Looking to the future, many high net worth customers already have at least two or three banking arrangements. This is a trend that is likely to continue. Private banks need to maintain a high level of personal service to ensure they are not dropped from this list of arrangements.
An issue that arose as a result of September 11, and a valid one as far as offshore private banks are concerned, was the reputation of the centres in which banks are located. Clients will rightly be concerned that the jurisdiction holding their money offers protection to the investor. It is fair to say that offshore centres are not all cut from the same cloth.
However, with a little research, it is easy to see that quality offshore centres ' such as the Isle of Man ' are some of the safest places to hold money. This is not because there is a 'no questions asked' policy, but rather because the questions asked are so thorough. These centres have been working for years against the problem of money laundering and other international crimes, and have built systems to tackle them. So, it is unfair and inaccurate to brand all international finance centres as hotbeds of criminal activity.

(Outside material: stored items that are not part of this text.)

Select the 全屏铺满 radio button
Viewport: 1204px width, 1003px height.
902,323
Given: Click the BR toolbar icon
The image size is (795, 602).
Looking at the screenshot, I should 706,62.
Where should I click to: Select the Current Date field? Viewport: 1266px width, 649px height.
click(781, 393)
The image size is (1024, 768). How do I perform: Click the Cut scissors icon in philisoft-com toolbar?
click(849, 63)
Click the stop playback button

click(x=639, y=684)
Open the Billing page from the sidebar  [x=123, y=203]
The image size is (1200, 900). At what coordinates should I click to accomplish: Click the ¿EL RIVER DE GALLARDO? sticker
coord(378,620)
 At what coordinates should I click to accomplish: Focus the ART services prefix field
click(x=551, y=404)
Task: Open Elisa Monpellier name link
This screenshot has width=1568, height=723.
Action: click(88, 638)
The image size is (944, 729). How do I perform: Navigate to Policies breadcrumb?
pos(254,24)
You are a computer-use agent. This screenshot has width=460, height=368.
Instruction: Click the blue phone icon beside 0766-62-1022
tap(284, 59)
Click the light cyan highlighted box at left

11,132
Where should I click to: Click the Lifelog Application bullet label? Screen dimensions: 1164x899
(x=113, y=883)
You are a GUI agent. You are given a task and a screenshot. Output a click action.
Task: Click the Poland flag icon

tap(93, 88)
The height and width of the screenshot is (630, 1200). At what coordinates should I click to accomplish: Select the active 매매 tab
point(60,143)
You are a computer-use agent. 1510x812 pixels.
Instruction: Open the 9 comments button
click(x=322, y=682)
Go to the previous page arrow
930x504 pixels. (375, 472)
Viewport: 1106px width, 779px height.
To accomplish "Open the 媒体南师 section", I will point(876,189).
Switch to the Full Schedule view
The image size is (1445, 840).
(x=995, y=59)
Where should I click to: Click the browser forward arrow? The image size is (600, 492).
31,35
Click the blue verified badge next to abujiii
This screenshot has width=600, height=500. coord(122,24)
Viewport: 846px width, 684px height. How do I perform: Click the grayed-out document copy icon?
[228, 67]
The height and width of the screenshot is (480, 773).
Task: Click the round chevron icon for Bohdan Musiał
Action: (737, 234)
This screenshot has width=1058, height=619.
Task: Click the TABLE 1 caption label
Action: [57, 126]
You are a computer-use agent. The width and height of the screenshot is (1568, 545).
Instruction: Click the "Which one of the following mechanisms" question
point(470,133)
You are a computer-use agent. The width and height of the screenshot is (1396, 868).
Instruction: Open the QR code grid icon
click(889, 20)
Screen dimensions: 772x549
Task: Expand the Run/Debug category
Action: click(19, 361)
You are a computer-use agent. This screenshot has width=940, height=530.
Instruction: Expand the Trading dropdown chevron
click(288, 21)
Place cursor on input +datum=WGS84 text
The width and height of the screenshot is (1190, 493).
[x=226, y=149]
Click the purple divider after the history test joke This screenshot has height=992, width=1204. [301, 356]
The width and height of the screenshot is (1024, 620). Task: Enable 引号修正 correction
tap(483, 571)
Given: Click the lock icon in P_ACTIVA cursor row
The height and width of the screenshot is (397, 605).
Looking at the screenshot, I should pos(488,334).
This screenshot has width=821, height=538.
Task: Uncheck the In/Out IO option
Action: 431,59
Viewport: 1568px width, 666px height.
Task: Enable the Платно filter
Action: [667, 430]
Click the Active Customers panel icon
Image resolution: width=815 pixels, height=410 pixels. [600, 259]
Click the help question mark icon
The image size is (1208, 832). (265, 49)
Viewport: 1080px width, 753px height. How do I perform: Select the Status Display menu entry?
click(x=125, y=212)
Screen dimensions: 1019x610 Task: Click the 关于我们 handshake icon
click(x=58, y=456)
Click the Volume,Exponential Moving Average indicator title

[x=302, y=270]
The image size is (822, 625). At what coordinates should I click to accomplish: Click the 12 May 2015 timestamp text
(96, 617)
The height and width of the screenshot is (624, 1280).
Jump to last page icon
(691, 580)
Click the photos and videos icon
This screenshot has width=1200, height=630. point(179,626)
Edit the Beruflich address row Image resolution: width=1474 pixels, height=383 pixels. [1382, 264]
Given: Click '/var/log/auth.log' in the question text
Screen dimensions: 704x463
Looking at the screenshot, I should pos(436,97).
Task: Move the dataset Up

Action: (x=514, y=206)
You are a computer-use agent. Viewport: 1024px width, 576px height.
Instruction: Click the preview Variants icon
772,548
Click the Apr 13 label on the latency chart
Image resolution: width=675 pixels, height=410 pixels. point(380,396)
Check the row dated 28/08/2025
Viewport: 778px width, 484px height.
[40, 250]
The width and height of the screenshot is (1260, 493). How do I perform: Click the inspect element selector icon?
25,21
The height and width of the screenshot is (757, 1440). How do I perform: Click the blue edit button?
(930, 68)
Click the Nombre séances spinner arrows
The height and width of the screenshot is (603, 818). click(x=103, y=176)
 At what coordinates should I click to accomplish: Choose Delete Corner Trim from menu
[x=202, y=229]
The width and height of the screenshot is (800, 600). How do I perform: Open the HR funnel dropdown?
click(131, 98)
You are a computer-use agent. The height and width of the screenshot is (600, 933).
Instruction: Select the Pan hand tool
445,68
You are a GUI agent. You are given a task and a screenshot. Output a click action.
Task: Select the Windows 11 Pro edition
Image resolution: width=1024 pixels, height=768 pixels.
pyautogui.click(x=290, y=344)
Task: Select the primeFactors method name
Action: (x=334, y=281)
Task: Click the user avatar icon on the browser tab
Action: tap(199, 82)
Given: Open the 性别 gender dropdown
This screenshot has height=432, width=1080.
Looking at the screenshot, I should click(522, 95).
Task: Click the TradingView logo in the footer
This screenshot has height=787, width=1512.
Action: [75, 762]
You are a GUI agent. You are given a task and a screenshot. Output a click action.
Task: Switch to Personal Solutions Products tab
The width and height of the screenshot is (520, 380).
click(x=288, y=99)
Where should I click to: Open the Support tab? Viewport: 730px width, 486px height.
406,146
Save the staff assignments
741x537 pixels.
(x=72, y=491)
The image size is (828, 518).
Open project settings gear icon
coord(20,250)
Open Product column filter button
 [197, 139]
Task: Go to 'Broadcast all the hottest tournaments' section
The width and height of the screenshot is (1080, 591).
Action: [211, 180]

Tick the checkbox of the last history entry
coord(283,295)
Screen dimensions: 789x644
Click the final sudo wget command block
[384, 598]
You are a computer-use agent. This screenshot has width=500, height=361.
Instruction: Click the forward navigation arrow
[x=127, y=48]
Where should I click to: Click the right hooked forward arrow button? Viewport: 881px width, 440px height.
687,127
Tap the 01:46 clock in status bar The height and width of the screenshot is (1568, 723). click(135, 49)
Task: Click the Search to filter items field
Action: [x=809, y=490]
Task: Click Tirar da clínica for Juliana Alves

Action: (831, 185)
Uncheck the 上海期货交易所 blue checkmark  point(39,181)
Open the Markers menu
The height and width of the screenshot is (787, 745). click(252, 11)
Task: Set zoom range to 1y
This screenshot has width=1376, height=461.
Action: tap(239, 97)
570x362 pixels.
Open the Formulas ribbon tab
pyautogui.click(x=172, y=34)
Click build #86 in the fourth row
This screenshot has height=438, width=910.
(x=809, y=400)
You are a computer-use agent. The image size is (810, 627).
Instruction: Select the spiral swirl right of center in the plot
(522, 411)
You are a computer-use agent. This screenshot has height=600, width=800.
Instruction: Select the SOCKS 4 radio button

All banks in the Isle of Man, for example, are licensed and supervised to strict criteria by the island's Financial Supervision Commission. Licenses are only issued to subsidiaries, or branches, of existing banks. These have to have been registered and licensed in jurisdictions that have proper supervision and licensing regimes themselves and comply with international standards on banking supervision. In terms of financial crime, there is a substantial amount of cooperation between the island's bank's and regulatory authorities to try and ensure that only quality business is accepted. Banks must exercise a 'know your customer' policy to minimise the risk of being unwittingly used in money laundering or other criminal activities.
Investor and depositor protection is also strong and comparable with the UK. Depositors are protected up to 75% of the first £20,000 per depositor up to a maximum of £15,000. The scheme is funded by contributions by banking institutions on the island in the unlikely event of a failure of a bank.
Offshore private banks have been conducting business successfully for many years now, and this is reflected in the size and loyalty of the customer base. However, this should not lead to complacency and private banks should not be tempted to alter the essentials of their service. Those institutions that have ignored the personal advice and service element of private banking have done so to their cost. Private banks' years of experience have resulted in an offering that customers really want, and that can withstand the onslaught of 'mass' competition and the global scapegoating of international finance centres. If the offshore private banking industry is growing now, in a world economy that has already slowed down, we can expect even greater expansion in the future.
Customers traditionally use private banks is for expert advice and a personalised service.
The mass wealth management service sector poses little threat to private banks.
Private banks that have ignored the personal advice and service element have done so to their cost.